Archive for June, 2011

Kirjallinen kulttuuri keskiajan Suomessa [Literary culture in medieval Finland]

1 June 2011 | Mini reviews, Reviews

Kirjallinen kulttuuri keskiajan Suomessa
[Literary culture in medieval Finland]
Toim. [Ed. by] Tuomas Heikkilä
Helsinki: Finnish Literature Society, 2010. 480 p., ill.
ISBN 978-952-212-223-7
€ 36, hardback

The literary material from Finland’s medieval period is both more extensive and more interesting than previously thought. A team of scholars has gone through almost all of the material that survives, from the eleventh to the sixteenth century: missals, merchants’ correspondence, vernacular writings and state papers. Literary culture arrived in Finland with Christianity. During the Middle Ages the language of theologians and scholars on Finnish territory was Latin, the principal language of trade was Low German, and affairs of state were conducted in Swedish. This book examines how, when and where the texts were written and what their distribution says about Finnish literary tastes of earliest times. The scholars have done detective work, tracing and connecting parchment missals which ended up as the bindings of bailiffs’ ledgers. The book takes as its main source the National Library’s Fragmenta Membranea, one of the world’s largest collections of medieval parchment fragments. It is planned to digitise the collection and make the fragments freely accessible to both scholars and the general public.
Translated by David McDuff

 

Heikki Hiilamo: Uusi hyvinvointivaltio [The new welfare state]

1 June 2011 | Mini reviews, Reviews

Uusi hyvinvointivaltio
[The new welfare state]
Helsinki: Like Publishing, 2011. 131 p.
ISBN 978-952-01-0615-7
€ 17, paperback

There is concern in Finland about the decline of the Nordic welfare state and the return of a class society. Problems exist with regard to issues such as the country’s aging population, changes in the structure of the labour market, the increase in income disparity, and lifestyle issues. The impoverishment caused by the recession of the 1990s did not decrease in the early 2000s, as could be seen in things like the rise of bread lines, much debated by Finns. The author – an expert on the welfare state and a poverty researcher – examines the values of the good society and its institutions.
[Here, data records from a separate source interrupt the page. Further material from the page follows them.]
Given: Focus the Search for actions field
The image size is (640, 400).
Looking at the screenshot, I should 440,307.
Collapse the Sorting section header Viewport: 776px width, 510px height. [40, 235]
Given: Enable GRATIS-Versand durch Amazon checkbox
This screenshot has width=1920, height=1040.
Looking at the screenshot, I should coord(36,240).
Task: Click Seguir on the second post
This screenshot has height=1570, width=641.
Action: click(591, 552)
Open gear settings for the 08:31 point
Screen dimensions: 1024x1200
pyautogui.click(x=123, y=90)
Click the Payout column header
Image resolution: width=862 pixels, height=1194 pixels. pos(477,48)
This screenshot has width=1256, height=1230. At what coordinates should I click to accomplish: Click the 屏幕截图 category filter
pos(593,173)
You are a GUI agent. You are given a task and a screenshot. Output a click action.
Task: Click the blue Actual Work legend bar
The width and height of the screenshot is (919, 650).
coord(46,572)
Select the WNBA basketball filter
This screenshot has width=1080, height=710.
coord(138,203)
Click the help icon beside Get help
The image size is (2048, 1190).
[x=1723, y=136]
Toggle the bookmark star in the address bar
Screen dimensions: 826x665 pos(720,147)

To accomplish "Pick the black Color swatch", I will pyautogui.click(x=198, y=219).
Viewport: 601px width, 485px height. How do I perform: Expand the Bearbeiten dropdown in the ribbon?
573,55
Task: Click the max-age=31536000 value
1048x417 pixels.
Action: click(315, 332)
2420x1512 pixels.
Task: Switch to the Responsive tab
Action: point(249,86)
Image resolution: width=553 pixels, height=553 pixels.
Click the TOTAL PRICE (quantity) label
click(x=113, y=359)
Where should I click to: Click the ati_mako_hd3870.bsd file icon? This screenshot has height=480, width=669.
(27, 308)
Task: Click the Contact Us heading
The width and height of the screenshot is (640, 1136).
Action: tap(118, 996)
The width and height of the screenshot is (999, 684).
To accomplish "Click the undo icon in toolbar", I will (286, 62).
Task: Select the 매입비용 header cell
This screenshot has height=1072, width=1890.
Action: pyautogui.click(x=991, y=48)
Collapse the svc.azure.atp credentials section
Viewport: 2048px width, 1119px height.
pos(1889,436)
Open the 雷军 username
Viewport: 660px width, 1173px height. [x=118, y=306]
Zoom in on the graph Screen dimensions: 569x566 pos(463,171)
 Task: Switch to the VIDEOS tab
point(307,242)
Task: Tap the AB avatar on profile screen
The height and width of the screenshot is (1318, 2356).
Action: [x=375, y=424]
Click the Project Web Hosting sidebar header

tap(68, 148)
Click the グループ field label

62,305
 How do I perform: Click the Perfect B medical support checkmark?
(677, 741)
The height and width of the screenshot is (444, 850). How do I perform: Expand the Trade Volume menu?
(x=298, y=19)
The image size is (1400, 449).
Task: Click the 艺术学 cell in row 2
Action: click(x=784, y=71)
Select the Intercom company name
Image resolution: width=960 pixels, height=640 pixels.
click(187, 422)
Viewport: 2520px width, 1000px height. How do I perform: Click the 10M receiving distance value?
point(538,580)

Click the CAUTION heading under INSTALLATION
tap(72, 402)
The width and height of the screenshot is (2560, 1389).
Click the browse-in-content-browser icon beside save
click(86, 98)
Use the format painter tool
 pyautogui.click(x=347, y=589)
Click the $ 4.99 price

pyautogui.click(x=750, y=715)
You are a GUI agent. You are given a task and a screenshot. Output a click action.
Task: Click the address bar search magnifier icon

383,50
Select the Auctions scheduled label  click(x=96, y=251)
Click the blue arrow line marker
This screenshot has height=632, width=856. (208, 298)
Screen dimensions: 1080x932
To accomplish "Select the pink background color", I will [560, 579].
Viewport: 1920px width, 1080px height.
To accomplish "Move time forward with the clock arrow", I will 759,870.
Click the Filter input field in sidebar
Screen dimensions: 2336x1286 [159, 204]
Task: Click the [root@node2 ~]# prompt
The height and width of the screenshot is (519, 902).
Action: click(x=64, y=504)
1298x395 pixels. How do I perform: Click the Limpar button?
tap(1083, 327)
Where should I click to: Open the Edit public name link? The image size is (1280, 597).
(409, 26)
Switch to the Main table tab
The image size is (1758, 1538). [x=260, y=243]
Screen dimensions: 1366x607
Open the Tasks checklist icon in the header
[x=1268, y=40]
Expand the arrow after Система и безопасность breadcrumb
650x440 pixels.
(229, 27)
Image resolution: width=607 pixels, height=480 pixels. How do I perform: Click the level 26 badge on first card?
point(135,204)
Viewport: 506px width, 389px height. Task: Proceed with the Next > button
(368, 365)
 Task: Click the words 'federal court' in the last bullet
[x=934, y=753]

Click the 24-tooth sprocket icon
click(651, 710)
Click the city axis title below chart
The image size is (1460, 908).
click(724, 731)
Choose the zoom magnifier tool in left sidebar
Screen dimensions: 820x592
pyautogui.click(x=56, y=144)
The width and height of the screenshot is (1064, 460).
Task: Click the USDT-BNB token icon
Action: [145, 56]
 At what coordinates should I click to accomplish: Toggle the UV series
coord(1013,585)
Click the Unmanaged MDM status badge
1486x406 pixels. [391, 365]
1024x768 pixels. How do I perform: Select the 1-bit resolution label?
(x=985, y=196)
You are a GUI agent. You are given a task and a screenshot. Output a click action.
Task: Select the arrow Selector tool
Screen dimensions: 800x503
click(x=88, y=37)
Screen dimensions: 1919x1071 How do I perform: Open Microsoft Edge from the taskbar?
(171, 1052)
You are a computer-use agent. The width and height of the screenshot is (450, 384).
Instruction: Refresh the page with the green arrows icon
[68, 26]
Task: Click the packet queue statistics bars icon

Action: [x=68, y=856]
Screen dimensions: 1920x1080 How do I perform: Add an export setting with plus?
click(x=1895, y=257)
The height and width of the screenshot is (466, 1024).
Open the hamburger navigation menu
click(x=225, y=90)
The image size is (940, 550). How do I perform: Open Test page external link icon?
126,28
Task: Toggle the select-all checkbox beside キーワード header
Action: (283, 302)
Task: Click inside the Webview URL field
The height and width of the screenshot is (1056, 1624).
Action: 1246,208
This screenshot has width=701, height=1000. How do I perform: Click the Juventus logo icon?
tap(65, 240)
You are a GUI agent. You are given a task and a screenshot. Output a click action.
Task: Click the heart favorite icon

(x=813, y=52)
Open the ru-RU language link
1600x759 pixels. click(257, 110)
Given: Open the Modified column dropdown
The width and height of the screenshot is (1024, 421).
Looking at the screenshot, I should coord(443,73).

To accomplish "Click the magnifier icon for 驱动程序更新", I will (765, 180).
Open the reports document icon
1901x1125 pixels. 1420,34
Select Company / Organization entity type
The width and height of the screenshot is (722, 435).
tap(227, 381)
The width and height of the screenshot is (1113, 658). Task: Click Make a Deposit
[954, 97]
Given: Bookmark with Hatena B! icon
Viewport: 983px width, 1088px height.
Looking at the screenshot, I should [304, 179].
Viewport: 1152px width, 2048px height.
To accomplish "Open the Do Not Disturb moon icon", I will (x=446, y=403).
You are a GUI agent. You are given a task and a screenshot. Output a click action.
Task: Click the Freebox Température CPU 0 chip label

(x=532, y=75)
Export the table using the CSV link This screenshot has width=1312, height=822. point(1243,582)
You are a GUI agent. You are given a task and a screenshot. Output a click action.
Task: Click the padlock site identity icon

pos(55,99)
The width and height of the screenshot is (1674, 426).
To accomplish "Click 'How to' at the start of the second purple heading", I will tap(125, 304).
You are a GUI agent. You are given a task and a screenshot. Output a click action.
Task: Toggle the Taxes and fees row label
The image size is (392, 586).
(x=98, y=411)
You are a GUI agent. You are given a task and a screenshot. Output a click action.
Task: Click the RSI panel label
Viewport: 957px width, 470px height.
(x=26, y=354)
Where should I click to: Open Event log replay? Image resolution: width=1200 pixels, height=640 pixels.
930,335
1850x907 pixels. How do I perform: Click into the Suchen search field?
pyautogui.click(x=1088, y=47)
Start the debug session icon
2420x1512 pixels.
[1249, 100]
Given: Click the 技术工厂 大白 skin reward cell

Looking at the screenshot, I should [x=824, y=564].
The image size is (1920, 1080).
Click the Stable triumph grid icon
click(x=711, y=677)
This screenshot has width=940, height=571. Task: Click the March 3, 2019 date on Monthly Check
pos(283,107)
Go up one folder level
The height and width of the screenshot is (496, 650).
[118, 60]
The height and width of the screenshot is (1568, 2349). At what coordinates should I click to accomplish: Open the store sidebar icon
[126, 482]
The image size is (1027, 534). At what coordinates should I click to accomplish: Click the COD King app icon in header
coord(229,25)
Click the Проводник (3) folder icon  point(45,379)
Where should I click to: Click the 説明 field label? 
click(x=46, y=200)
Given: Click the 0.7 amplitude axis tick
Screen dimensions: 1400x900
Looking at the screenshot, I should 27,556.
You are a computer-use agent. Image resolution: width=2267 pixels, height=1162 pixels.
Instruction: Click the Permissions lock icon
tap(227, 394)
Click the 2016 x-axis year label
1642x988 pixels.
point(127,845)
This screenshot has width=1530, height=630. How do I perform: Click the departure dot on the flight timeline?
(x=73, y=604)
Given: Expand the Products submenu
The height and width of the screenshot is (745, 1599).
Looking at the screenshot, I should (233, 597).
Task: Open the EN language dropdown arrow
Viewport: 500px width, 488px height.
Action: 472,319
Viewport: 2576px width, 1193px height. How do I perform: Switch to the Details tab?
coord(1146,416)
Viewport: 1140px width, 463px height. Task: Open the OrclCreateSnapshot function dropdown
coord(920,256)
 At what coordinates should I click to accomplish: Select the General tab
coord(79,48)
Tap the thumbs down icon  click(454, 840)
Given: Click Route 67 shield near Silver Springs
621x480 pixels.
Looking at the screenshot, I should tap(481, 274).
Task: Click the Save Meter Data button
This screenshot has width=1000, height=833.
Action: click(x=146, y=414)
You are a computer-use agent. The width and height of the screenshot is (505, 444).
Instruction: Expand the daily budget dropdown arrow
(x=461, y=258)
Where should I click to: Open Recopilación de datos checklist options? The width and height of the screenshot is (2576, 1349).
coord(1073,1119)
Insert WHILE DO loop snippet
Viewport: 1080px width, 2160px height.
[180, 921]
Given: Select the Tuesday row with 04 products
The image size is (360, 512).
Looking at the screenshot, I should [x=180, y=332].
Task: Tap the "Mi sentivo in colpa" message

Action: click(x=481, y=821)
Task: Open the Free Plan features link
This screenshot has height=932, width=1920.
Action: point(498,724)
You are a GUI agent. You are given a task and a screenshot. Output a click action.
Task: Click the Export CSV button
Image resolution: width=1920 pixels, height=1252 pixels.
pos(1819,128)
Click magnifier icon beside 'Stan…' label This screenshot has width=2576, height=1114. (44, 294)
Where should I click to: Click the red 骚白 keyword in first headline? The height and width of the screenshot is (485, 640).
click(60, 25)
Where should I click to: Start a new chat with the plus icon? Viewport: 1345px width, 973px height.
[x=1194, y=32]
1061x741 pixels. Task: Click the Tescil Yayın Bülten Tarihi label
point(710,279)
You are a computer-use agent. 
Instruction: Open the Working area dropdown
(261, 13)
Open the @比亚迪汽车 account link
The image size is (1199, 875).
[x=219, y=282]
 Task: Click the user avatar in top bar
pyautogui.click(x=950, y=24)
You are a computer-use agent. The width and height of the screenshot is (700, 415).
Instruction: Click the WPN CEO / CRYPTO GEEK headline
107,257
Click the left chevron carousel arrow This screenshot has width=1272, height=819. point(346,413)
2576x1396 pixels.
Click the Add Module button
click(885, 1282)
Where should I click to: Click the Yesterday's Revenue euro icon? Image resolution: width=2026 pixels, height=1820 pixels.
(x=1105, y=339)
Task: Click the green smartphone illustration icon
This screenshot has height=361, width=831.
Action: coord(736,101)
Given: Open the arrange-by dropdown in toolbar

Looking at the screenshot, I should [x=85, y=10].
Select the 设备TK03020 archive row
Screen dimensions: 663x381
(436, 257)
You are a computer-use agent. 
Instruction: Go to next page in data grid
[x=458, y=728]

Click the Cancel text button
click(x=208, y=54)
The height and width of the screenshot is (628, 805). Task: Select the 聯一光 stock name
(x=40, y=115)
He discusses welfare as the politics of social possibilities: ‘The current system does not sufficiently allow the individual to come up with his own initiatives for positive change – instead, it fetters those initiatives.’ Hiilamo’s campaining book reflects on how the welfare state could be developed twenty years after the recession crisis, and how the middle class might be brought to realise that the growth in income disparity also affects their own welfare.
Translated by David McDuff

 

Jarkko Laine Prize 2011

1 June 2011 | In the news

Juha Kulmala. Photo: Lotta Djupsund

The Jarkko Laine Literary Prize (see our news from 6 May), worth €10,000, was awarded to Juha Kulmala (born 1962) on 19 May for his collection of poems entitled Emme ole dodo (‘We are not dodo’, Savukeidas, 2009).

The prize is awarded to a ‘challenging new literary work’ published during the previous two years. Shortlisted were also two novels, Kristina Carlson’s  Herra Darwinin puutarhuri (‘Mr Darwin’s gardener’, Otava, 2009) and Erik Wahlström’s Flugtämjaren (‘Fly tamer’, Finnish translation Kärpäsenkesyttäjä, Schildts, 2010).

Jarkko Laine (1947–2006) was a poet, writer, playwright, translator, long-time editor of the literary journal Parnasso and chair of the Finnish Writers’s Union.